Your task is to repeat exactly the lines below between the line holding "Licznik słów (12, 2533)" and the line holding "Zakres słownictwa 1-3 (20, 2505)", inclusive, and only those.

◆ ◆ ◆ ◆ ◆

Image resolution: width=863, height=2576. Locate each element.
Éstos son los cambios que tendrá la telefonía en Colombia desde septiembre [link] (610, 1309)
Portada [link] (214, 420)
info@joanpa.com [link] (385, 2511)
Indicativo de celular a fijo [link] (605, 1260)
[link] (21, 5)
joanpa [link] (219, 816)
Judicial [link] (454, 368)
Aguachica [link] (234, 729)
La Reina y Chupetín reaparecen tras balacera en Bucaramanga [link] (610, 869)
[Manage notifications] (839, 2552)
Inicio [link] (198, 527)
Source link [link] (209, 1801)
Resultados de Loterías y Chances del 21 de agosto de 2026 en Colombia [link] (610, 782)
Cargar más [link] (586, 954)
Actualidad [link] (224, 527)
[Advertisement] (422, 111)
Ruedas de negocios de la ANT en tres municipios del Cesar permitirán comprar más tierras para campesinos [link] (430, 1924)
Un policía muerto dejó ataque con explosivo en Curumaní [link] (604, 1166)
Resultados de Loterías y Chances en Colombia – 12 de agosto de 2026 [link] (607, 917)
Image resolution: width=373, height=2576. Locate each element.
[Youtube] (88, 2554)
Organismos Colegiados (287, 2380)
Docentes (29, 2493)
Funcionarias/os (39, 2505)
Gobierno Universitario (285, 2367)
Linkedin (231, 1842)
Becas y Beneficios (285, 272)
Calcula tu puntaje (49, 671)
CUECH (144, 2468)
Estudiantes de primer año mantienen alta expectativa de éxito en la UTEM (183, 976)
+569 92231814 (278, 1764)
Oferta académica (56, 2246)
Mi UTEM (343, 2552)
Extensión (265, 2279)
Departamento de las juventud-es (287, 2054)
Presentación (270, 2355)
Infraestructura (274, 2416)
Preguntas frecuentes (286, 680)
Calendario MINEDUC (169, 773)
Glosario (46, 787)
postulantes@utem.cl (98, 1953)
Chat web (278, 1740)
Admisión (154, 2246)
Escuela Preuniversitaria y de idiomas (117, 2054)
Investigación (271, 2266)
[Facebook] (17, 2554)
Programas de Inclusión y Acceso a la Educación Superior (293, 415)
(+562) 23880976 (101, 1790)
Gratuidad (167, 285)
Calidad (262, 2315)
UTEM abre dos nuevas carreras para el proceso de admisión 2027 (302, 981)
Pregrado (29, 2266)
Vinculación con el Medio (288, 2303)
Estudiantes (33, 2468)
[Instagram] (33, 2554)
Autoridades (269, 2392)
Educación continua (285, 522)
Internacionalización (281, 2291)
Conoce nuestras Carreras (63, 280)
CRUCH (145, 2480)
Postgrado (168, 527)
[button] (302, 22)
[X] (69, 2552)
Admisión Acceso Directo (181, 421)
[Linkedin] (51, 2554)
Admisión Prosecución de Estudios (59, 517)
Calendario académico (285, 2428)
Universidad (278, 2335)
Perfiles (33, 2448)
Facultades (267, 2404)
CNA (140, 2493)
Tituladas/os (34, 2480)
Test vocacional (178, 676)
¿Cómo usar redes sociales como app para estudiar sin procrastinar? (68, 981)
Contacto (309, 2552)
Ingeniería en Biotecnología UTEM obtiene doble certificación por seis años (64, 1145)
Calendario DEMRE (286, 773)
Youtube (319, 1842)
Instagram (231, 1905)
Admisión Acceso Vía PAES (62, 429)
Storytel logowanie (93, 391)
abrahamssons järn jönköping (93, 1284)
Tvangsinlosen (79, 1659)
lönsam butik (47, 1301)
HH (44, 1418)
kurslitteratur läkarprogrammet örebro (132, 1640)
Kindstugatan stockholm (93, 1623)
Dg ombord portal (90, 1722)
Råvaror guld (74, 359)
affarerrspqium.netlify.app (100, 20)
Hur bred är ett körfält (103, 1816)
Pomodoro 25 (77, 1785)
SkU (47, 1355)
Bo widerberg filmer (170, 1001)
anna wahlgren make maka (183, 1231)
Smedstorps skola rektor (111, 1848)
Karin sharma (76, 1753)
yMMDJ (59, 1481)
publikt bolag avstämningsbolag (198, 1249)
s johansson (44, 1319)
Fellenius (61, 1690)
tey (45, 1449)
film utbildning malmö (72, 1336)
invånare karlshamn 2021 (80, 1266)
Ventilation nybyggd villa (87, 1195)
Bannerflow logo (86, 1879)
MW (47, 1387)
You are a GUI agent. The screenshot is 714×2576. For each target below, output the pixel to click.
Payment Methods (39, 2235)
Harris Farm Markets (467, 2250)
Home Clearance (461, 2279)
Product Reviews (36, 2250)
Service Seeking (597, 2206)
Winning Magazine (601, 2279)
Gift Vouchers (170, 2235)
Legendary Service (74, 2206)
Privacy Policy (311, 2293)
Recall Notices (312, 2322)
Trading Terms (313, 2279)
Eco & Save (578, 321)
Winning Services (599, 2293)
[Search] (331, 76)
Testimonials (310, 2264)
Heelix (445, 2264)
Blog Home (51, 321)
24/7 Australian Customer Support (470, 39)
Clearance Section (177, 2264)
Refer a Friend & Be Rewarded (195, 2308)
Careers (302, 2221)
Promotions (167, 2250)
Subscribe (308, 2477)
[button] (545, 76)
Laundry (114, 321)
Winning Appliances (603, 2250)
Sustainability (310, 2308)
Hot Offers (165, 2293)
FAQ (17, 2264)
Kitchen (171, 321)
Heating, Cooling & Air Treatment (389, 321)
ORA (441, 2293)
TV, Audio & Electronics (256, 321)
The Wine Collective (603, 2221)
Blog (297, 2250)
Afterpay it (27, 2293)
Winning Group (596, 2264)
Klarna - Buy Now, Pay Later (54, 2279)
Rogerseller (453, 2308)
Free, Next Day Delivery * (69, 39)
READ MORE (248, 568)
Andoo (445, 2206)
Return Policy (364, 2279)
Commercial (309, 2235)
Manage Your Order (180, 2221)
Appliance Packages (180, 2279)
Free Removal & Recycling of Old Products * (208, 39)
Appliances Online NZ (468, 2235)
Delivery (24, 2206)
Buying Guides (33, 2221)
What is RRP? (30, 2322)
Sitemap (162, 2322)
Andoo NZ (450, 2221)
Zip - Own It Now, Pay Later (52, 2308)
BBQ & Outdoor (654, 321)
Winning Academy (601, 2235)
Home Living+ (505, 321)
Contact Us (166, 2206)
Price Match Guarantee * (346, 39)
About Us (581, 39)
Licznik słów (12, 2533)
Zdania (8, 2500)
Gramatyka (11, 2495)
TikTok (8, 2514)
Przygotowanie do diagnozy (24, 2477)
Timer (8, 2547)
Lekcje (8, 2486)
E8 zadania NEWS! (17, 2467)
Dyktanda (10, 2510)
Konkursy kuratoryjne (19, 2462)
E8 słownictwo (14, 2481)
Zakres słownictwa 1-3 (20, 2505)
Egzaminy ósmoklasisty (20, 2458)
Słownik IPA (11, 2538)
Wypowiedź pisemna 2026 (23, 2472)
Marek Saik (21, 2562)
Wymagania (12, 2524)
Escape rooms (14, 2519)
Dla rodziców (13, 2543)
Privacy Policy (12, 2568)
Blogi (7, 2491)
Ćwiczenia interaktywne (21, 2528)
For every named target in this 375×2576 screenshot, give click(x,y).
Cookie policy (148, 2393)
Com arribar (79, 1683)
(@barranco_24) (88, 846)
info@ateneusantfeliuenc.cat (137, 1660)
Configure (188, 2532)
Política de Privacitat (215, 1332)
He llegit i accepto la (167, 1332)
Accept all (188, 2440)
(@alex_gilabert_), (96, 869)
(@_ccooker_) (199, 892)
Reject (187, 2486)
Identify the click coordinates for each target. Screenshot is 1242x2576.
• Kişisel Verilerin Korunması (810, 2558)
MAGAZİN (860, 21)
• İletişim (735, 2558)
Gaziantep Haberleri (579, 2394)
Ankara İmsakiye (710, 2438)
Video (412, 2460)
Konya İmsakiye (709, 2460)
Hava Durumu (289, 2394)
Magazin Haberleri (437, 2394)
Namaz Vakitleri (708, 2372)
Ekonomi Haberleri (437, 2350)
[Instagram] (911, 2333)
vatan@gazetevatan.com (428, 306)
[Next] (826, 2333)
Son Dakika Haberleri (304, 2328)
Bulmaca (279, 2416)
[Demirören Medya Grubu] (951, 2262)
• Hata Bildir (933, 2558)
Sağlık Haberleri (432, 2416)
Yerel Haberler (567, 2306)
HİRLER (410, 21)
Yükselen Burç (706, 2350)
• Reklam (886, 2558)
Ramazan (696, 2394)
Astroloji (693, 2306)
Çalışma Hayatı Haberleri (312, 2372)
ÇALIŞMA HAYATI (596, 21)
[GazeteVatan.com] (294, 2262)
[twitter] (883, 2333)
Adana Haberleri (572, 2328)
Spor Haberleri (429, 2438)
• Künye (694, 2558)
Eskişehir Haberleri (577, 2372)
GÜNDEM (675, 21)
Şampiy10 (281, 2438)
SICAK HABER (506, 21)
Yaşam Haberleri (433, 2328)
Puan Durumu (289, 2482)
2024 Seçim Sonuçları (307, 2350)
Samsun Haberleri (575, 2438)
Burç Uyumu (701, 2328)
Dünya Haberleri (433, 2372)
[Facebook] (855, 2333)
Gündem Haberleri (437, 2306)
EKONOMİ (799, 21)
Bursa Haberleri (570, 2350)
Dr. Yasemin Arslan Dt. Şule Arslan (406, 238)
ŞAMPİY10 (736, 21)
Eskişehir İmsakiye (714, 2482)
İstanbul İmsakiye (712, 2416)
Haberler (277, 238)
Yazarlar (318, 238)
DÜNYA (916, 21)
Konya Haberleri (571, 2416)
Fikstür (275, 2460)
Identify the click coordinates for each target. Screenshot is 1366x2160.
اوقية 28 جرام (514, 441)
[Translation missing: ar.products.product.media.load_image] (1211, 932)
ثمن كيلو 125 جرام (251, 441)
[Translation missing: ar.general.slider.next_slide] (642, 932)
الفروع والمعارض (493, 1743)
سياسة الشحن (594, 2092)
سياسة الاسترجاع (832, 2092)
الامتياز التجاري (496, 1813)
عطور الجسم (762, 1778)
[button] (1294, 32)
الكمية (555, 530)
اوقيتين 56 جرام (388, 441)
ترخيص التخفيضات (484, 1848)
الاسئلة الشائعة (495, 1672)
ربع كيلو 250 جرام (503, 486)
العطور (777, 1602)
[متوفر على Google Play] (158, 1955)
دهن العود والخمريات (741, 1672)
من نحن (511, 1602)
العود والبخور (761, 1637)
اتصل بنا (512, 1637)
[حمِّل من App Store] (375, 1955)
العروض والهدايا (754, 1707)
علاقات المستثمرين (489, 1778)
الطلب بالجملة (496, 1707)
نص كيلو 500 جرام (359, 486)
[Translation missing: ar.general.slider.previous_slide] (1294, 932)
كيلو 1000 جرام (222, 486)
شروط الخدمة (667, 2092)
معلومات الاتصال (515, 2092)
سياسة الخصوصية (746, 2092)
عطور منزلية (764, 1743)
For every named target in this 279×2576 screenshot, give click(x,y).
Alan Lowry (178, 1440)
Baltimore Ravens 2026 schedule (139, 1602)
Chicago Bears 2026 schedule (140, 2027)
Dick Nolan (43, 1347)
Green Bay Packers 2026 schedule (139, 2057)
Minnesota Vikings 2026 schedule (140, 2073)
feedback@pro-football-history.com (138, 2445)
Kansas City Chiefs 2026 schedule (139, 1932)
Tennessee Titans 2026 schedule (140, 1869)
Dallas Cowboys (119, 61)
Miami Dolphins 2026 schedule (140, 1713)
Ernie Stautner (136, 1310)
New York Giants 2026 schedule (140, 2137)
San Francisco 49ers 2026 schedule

◆ ◆ ◆ ◆ ◆

__Response__:
Licznik słów (12, 2533)
Zdania (8, 2500)
Gramatyka (11, 2495)
TikTok (8, 2514)
Przygotowanie do diagnozy (24, 2477)
Timer (8, 2547)
Lekcje (8, 2486)
E8 zadania NEWS! (17, 2467)
Dyktanda (10, 2510)
Konkursy kuratoryjne (19, 2462)
E8 słownictwo (14, 2481)
Zakres słownictwa 1-3 (20, 2505)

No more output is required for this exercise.